There are, however, programs aimed at granting affordable access to those without insurance or those who need assistance paying their co-pays. If you have non-government insurance, you may be eligible for the Gilead Advancing Access program, which can offer up to $3,600 per year to help with co-pays based on your situation (you can learn more about the program’s terms here for the program’s full terms). If you don’t have insurance, are eligible for Medicaid, or your insurance denies your claim, the PrEP medication assistance program may help you get the drug for free. The CDC created a handy spreadsheet about paying for PrEP that you can check out, too. If all of this is confusing, you can ask your doctor if they have any information on how to lower the cost of PrEP or find an HIV-focused health center near you for more information.
Like any other medication, PrEP can have side effects. The most common ones are headache, abdominal pain, and weight loss, though in rarer cases it can cause kidney issues, liver and bone problems, and too much lactic acid buildup in your blood, which can be life-threatening. Make sure to discuss these risks thoroughly with your doctor before starting PrEP so you’re aware of any symptoms that are waving red flags.
Finally, the medication can only do its job well if you take it every day. It gets less effective if you don’t take it daily—commitment is key.
Even if PrEP isn’t right for you, it’s imperative that you know your HIV status, which is only possible through regular testing.
Regardless of your gender, orientation, or lifestyle, the CDC recommends that everyone between the ages of 13 and 64 get tested for HIV at least once. If you have certain risk factors like being sexually active, having been diagnosed with any sexually transmitted infections, and having had sex recently with someone whose history you don’t know, you should get tested at least once a year. The CDC also recommends that gay or bisexual men consider getting tested every three to six months.
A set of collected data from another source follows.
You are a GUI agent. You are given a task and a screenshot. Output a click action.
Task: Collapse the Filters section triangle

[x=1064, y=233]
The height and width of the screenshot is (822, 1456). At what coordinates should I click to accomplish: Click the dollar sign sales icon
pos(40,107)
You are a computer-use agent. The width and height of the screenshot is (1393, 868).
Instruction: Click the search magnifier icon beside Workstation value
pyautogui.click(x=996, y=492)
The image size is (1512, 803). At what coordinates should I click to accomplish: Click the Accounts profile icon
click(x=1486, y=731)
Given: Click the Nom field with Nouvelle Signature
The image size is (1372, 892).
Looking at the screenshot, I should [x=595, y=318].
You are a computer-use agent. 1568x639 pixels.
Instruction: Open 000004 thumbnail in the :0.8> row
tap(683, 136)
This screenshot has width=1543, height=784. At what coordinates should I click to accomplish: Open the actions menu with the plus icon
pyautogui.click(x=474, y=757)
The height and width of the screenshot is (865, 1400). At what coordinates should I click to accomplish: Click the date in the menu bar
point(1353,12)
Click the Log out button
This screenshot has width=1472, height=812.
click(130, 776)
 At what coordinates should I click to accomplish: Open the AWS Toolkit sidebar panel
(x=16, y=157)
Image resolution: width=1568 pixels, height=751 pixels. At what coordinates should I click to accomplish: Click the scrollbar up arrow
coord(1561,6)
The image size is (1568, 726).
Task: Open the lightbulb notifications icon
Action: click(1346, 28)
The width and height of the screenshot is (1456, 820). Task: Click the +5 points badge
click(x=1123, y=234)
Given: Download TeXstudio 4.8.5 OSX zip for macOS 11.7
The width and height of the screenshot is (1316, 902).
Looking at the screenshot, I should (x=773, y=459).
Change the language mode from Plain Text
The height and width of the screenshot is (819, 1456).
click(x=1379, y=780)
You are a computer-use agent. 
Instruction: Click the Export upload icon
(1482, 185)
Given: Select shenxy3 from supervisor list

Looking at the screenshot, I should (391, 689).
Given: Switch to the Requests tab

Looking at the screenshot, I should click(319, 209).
There are various kinds of HIV tests available, including blood tests and oral swab tests. Some tests can give you results in 20 to 30 minutes, while other lab-based tests can take up to several days. Most forms of HIV testing can detect the virus in your body about 18 to 90 days after exposure, according to the CDC (so if you tested negative a few days after having unprotected sex, you should ask your doctor when to come in for another test). In general, tests that use blood from a vein can detect HIV sooner after infection than finger prick tests or oral swab tests.
The only way to know your and your partner’s HIV status is to get tested, and this is an especially necessary step to take if you’re considering not using condoms. Talking about HIV can feel scary, but let your partner know that you want to feel comfortable with them and getting tested will help quell your fears.
As a bonus, going in to get tested is the perfect time to ask your doctor whether you might be a good candidate for PrEP. If you think you’re at risk for contracting HIV—or are just curious about how well you’re protecting yourself, get tested and ask your doctor about what resources can help you have a healthier, safer sex life.